As for efforts to study human behavior scientifically, this raises an important question about free will and determinism. Although most of us were taught as children that we have free will, as a therapist it is probably not highly productive, and maybe is even non-productive, to assume that our clients have free will. That's because to do so implies that they freely chose to be suicidally depressed, schizophrenic, sociopathic, phobic, etc. But why would anyone so choose? And if someone did so choose, wouldn't a therapist's job then boil down to saying some version of, "Just use your free will and make yourself happy (non-psychotic, non-phobic, etc.)? In my view a therapist would not be earning his money if he said that. Also, a therapist's belief that his clients freely chose to become dysfunctional generally leads to the therapist feeling angry toward the client, blaming the client for not doing the right thing, etc., instead of the therapist assuming responsibility for not yet having found the best method of treatment.
Additionally, it is often somewhat self-aggrandizing to take a middle of the road approach on the determinism-free will issue.

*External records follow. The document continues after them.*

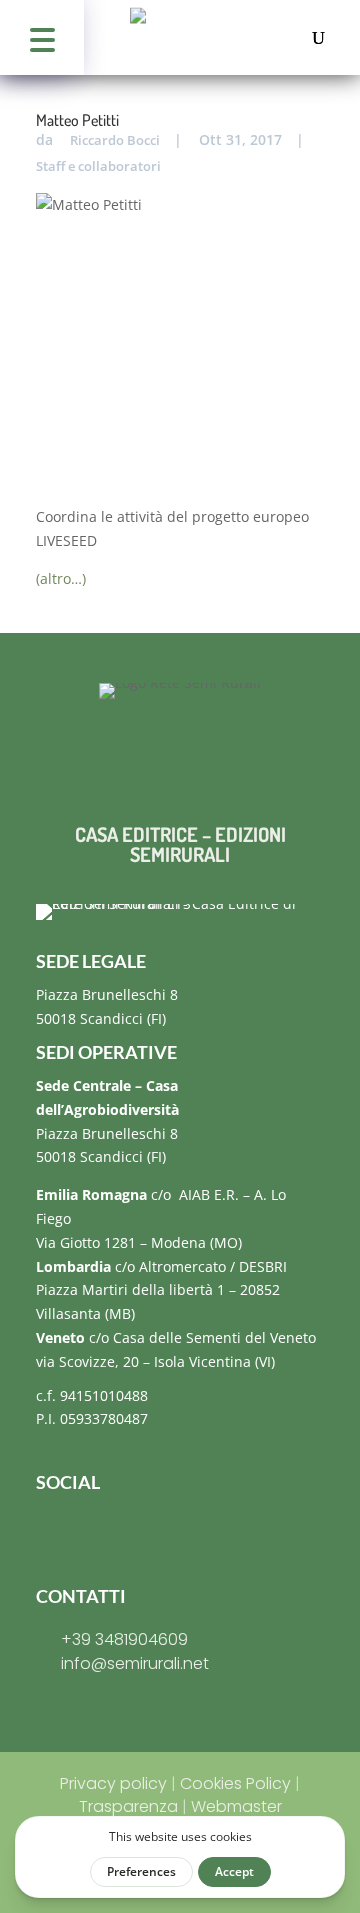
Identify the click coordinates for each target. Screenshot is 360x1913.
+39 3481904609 (124, 1639)
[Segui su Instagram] (92, 1531)
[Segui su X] (132, 1531)
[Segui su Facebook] (52, 1531)
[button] (42, 37)
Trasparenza (128, 1806)
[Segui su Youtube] (212, 1531)
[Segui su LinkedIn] (172, 1531)
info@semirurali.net (135, 1663)
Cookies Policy (235, 1783)
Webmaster (236, 1806)
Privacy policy (113, 1783)
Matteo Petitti (77, 120)
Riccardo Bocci (115, 140)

That's because it is awfully seductive to take credit for our successes (implying free will) but blame various factors ("my dog ate the homework") when we fail. One doesn't often hear anyone say, for example, "I flunked the exam of my own free will...I just chose to flunk it."

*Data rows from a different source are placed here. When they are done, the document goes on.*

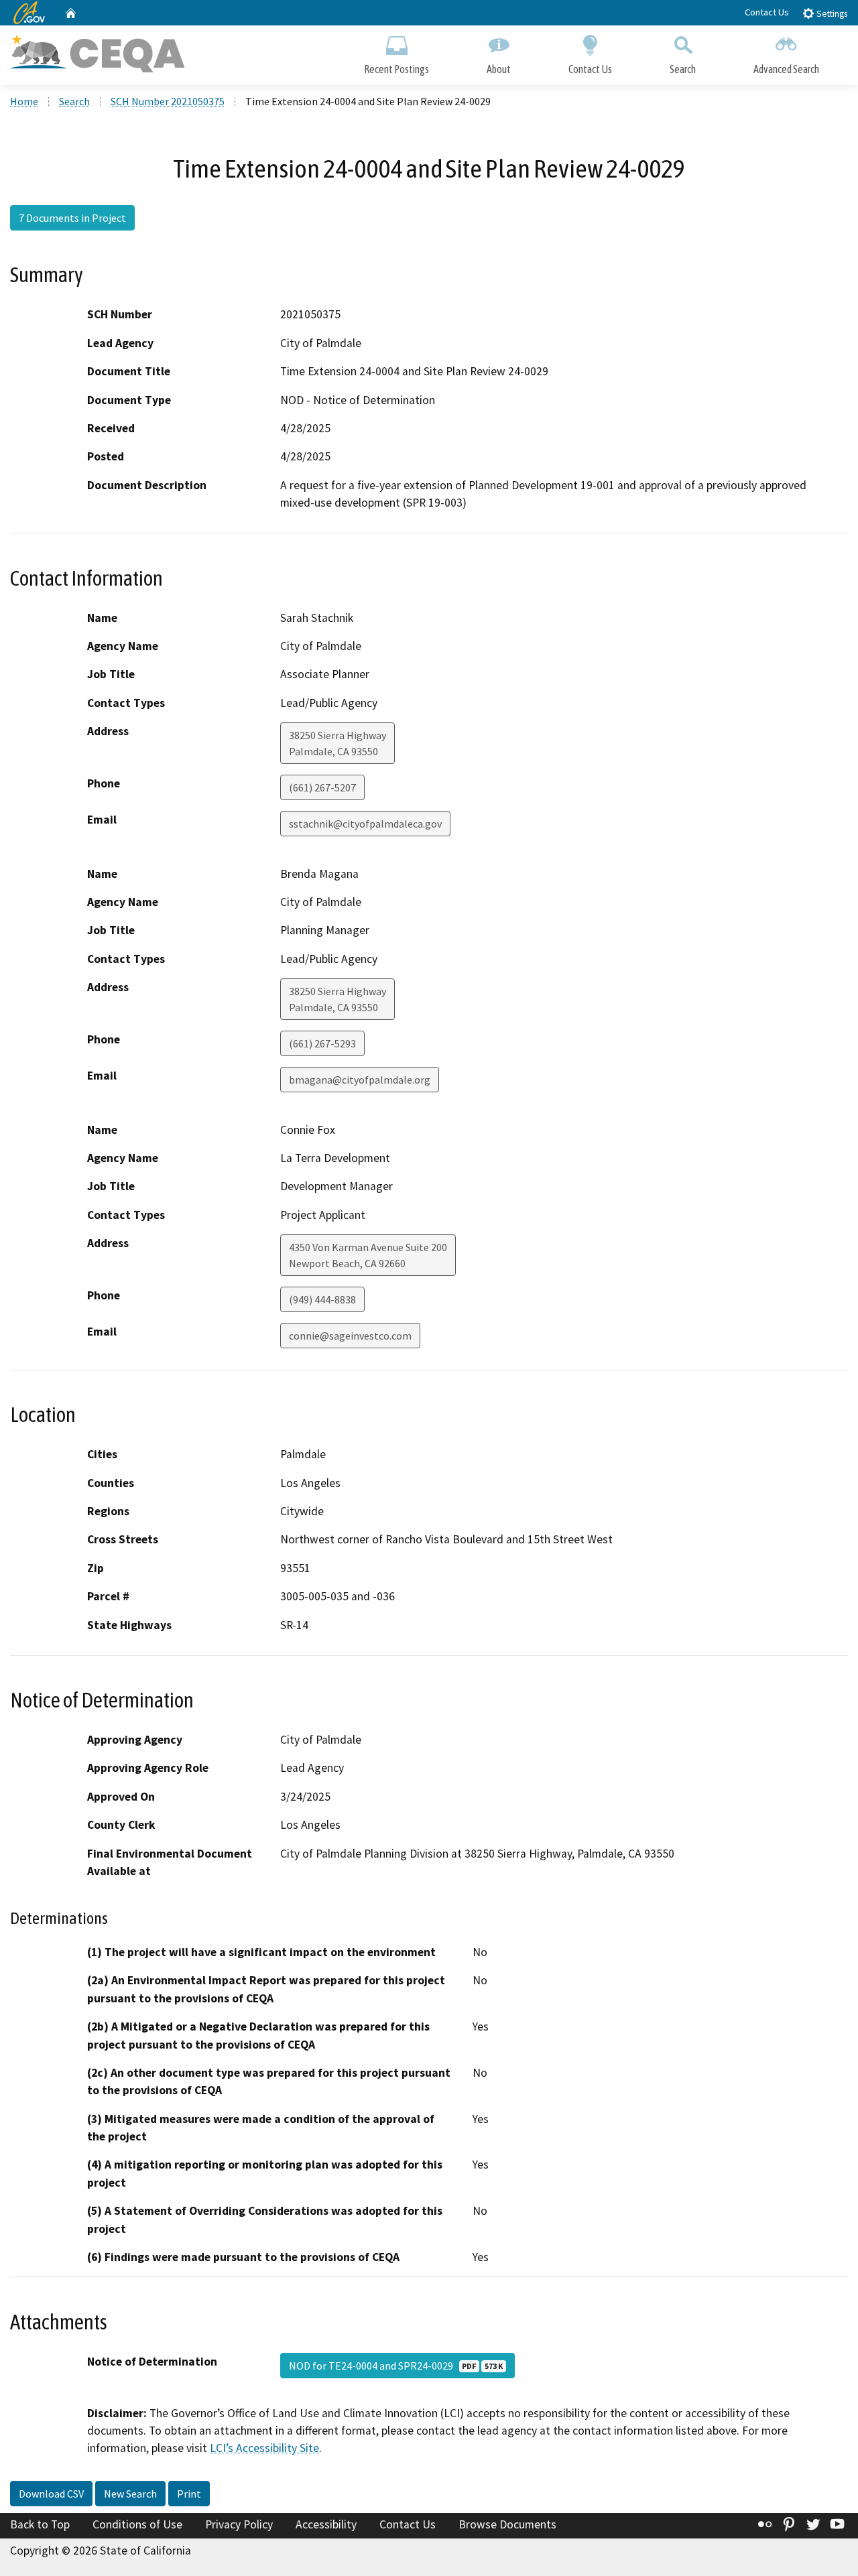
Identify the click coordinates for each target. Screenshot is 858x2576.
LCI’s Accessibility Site (264, 2448)
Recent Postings (396, 69)
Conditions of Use (137, 2524)
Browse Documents (507, 2524)
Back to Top (40, 2524)
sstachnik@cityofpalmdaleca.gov (365, 823)
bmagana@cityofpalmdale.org (359, 1079)
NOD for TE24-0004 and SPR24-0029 (396, 2365)
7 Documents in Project (72, 217)
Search (683, 69)
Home (24, 101)
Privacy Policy (239, 2524)
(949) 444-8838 (322, 1299)
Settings (830, 13)
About (499, 69)
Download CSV (51, 2493)
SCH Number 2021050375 (168, 101)
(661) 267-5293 (322, 1043)
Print (189, 2493)
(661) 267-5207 (322, 787)
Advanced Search (786, 69)
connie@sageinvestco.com (350, 1335)
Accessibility (326, 2524)
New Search (130, 2493)
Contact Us (767, 12)
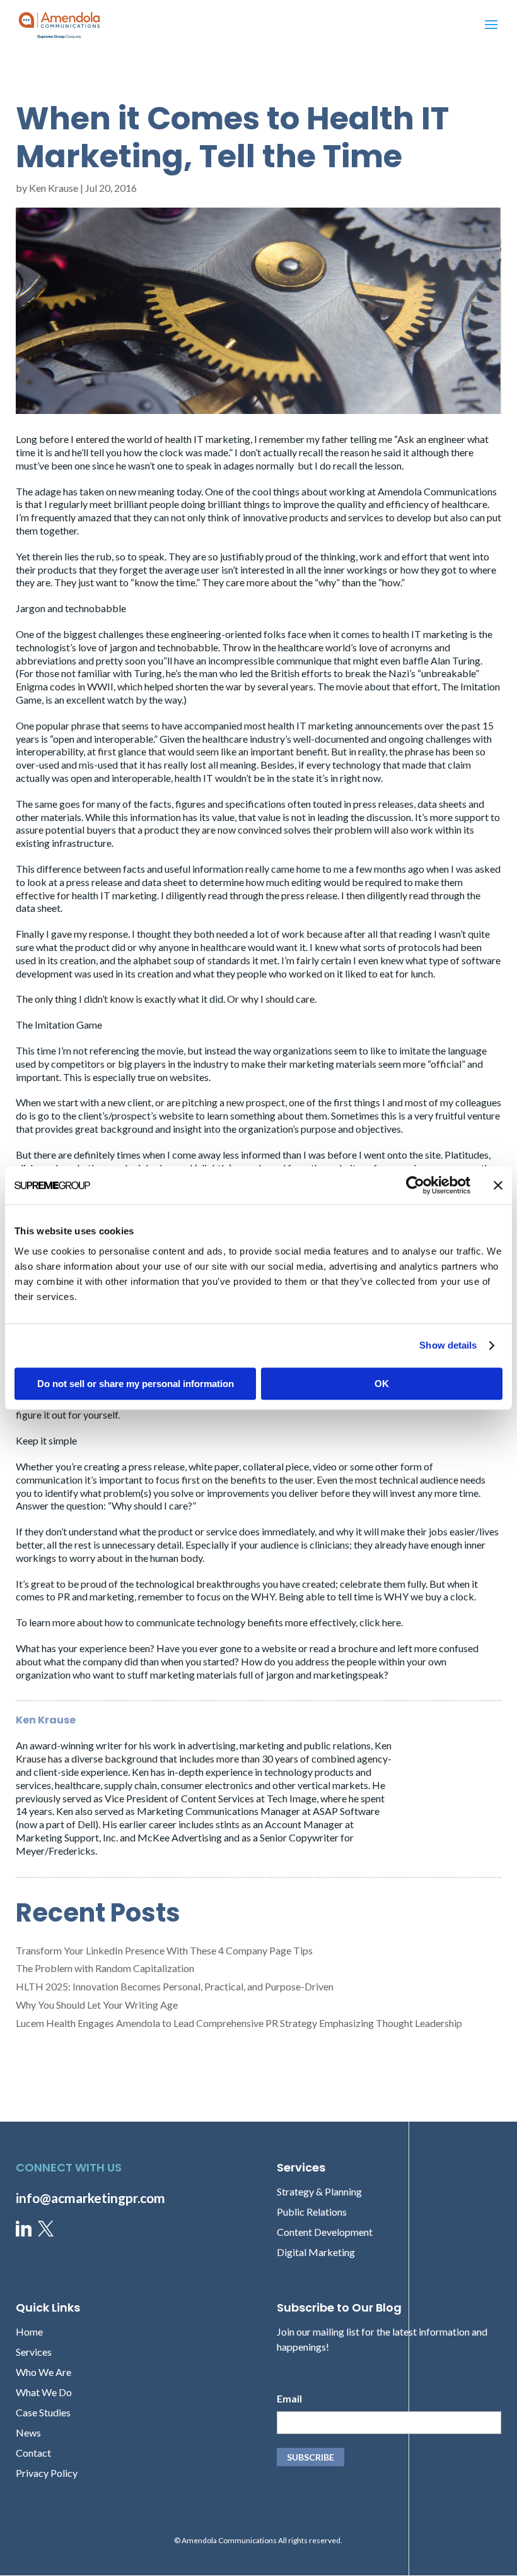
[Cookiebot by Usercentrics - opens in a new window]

If there is any doubt that I am a college professor, the excessive length of this post will probably prove it. for that I apologize.
I enjoy goatrope. Keep up the very nice work.
Joe Wyatt
Professor of Psychology
Marshall University
Hi Dr. Wyatt--Thanks for being such a good sport about my behavioral issues! I think I had a bad experience with it a long time ago (the late 70s) and never got over it.
But I must say I am kind of a fan of taking credit for the good stuff and blaming the universe for the bad. That's my story and I'm sticking with it!